Le rendez-vous était une véritable surprise révélée dimanche avec l'agenda du chef de l'Etat, mais la tête de file du premier syndicat de France n'a pas hésité à se confier dessus.
Invité d'Europe 1 ce mardi 10 septembre, ce dernier a notamment indiqué avoir énergiquement rappelé à son hôte les exigences et les lignes rouges qu'il a toujours portées sur ce sujet sensible. Dans ses mots, on a pu suivre un changement de ton qui résume assez bien l'esprit d'ouverture que le gouvernement entend faire valoir tout au long de l'acte II du quinquennat.
Les syndicats de retour dans le jeu
Dans le détail de la concertation qui s'est ouverte une semaine plus tôt autour d'Edouard Philippe, Laurent Berger souhaite avant tout que les choses soient précisées. Loin de l'emballement médiatique autour de l'âge pivot et des durées de cotisations, il ne voudrait pas que la future réforme des retraites puisse être dictée par des objectifs budgétaires.
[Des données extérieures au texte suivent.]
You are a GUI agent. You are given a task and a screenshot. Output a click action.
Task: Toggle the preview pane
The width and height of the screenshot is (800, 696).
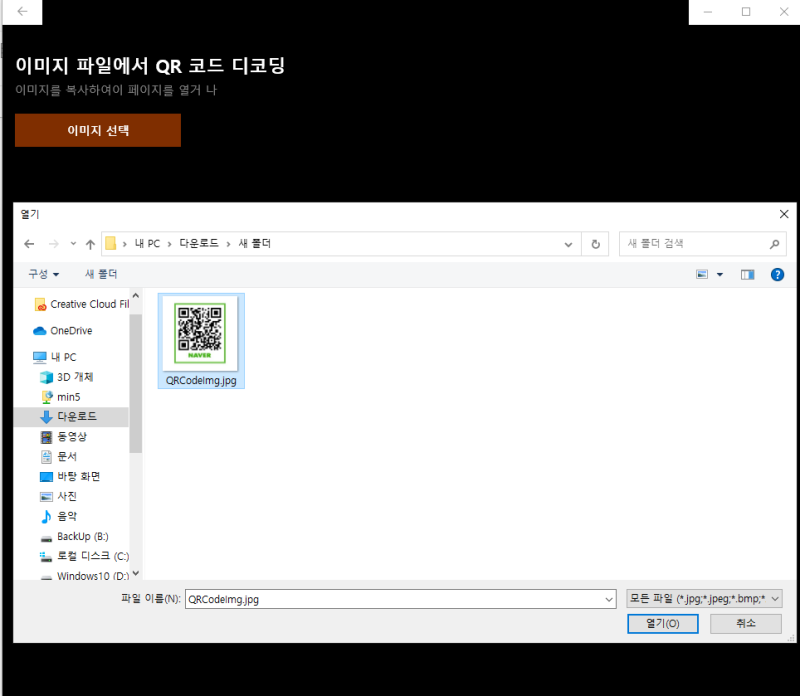click(747, 274)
Pour lui, le gouvernement se doit d'éviter courir derrière deux lièvres à la fois comme c'est le cas, puisque le système de retraites ne traversera pas une difficulté financière dans un avenir proche.
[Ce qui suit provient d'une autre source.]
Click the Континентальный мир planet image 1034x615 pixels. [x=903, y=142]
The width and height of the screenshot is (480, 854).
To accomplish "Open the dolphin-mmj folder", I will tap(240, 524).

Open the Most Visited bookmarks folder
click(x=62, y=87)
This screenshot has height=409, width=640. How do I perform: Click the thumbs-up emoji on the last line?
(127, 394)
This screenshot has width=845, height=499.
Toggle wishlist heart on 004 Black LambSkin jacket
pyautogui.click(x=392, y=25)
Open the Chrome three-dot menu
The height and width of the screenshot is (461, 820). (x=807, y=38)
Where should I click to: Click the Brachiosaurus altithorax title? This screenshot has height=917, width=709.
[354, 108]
Et cela, même si les observateurs du Conseil d’orientation des retraites parlent aujourd'hui d'une prévision de déficit de l'ordre de neuf milliards d'euros pour 2025.
Sur un système qui pèse actuellement plus de 300 milliards d'euros, la nouvelle figure de gauche se dit particulièrement préoccupée de ces signaux d'alerte lancés pour une simple épaisseur du trait. Hors de question donc, selon lui, d'intégrer la logique de budget de Bercy, qui tenterait d'imposer coûte-que-coûte un retour total à l'équilibre sur un système bien connu pour sa délicatesse.
Ne pas trahir la promesse faite aux Français
En fond, Laurent Berger a noté que, durant son entretien avec Emmanuel Macron, la priorité est toujours allée à l'intérêt des travailleurs et des travailleuses. Il prend d'ailleurs à témoin le fait que la promesse du candidat devenu Président était tout simplement celle d'une réforme qualitative au moment de la campagne de 2017. Un système de retraites par points plus juste, qui permettrait aux femmes de refaire leur retard sur les pensions par rapport aux hommes, et serait profitable à ceux qui ont commencé à travailler tôt ou dans des métiers pénibles.
Des situations dont il admet aisément qu'elles ne sont pas correctement prises en compte dans la quarantaine de régimes qui existent aujourd'hui.
Il invite donc le chef de l'Etat à ne pas renier ses engagements de campagne, et à continuer de jouer la corde de l'apaisement avec les partenaires sociaux comme c'est le cas depuis le début de la rentrée. Se montrer réellement à l'écoute, c'est ce que le leader syndical estime que le pouvoir exécutif devrait faire en insistant sur le fait que la réforme des retraites ne peut être qu’une réforme de justice sociale.